Some researchers want to know why quantum mechanics has the form it does, and they are engaged in an ambitious program to find out. It is called quantum reconstruction, and it amounts to trying to rebuild the theory from scratch based on a few simple principles.
Quantum Mechanics arose out of attempts to understand how atoms and molecules interact with light and other radiation, phenomena that classical physics couldn’t explain. Quantum theory was empirically motivated, and its rules were simply ones that seemed to fit what was observed. It uses mathematical formulas that, while tried and trusted, were essentially pulled out of a hat by the pioneers of the theory in the early 20th century.
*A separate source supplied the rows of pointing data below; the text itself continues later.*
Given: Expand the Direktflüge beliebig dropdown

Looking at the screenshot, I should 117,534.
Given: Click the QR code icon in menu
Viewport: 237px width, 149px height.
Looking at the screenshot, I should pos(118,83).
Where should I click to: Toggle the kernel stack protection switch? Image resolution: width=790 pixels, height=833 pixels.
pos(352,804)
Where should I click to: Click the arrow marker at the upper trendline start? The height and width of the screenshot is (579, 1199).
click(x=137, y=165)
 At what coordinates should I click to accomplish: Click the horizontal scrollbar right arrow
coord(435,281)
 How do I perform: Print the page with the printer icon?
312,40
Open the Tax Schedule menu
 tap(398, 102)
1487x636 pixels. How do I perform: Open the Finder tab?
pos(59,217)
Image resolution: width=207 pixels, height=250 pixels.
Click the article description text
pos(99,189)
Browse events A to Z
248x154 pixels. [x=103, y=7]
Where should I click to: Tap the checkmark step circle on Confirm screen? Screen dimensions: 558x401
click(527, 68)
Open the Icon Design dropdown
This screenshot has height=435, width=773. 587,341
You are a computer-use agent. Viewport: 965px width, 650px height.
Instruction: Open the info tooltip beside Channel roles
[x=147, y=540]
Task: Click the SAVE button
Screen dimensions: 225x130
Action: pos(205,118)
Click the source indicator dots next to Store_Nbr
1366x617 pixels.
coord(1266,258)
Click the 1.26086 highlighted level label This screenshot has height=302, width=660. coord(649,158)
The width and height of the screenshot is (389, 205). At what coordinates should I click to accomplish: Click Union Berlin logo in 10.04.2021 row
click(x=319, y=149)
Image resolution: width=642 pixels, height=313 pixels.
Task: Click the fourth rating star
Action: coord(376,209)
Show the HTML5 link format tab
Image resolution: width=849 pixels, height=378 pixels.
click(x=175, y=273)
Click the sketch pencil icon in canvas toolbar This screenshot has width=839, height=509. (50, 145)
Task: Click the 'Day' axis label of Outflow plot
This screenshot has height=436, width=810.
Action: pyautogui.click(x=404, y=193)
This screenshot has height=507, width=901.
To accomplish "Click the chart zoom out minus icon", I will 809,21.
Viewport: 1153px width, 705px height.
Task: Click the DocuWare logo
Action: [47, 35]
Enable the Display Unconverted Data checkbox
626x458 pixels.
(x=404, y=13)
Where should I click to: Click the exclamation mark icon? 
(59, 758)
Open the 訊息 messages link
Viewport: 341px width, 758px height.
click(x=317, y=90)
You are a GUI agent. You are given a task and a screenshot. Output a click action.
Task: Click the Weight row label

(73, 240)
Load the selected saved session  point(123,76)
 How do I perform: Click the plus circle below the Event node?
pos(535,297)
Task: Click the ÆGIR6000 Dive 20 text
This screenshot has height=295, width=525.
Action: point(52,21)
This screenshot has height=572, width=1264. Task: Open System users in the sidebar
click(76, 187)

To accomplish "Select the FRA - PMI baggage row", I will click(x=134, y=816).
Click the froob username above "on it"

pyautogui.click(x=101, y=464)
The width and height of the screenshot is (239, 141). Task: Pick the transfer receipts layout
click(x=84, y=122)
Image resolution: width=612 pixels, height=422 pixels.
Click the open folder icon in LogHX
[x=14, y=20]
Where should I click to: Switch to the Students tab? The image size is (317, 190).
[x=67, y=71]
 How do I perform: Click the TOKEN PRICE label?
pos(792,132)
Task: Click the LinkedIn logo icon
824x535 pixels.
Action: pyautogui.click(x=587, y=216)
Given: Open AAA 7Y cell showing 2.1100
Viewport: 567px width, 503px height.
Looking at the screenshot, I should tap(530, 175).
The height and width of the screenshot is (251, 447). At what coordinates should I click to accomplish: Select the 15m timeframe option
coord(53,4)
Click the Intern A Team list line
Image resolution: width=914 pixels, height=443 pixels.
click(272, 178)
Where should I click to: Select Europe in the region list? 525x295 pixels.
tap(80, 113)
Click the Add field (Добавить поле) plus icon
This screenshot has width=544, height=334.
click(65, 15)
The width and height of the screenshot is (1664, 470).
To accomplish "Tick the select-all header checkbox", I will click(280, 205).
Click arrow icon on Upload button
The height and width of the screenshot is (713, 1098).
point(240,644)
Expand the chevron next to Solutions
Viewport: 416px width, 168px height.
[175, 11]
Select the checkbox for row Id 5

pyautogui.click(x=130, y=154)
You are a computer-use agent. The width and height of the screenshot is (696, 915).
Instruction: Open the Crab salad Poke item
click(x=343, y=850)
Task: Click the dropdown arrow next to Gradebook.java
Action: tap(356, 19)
Compare this with the ground rules, or axioms, of Einstein’s theory of special relativity, which was as revolutionary in its way as quantum mechanics. Before Einstein, there was an untidy collection of equations to describe how light behaves from the point of view of a moving observer. Einstein dispelled the mathematical fog with two simple and intuitive principles: that the speed of light is constant, and that the laws of physics are the same for two observers moving at constant speed relative to one another. Grant these basic principles, and the rest of the theory follows. Not only are the axioms simple, but we can see at once what they mean in physical terms.
Some researchers suspect that ultimately the axioms of a quantum reconstruction will be about information: what can and can’t be done with it. One such derivation of quantum theory based on axioms about information was proposed in 2010 by Chiribella.
Their principles state that information should be localized in space and time, that systems should be able to encode information about each other, and that every process should in principle be reversible, so that information is conserved.
A further approach in the spirit of quantum reconstruction is called quantum Bayesianism, or QBism.
So how do we choose between the options available? “My suspicion now is that there is still a deeper level to go to in understanding quantum theory,” Hardy said. And he hopes that this deeper level will point beyond quantum theory, to the elusive goal of a quantum theory of gravity.
Right now, quantum reconstruction has few adherents — which pleases Hardy, as it means that it’s still a relatively tranquil field. But if it makes serious inroads into quantum gravity, that will surely change. In the 2011 poll, about a quarter of the respondents felt that quantum reconstructions will lead to a new, deeper theory. A one-in-four chance certainly seems worth a shot.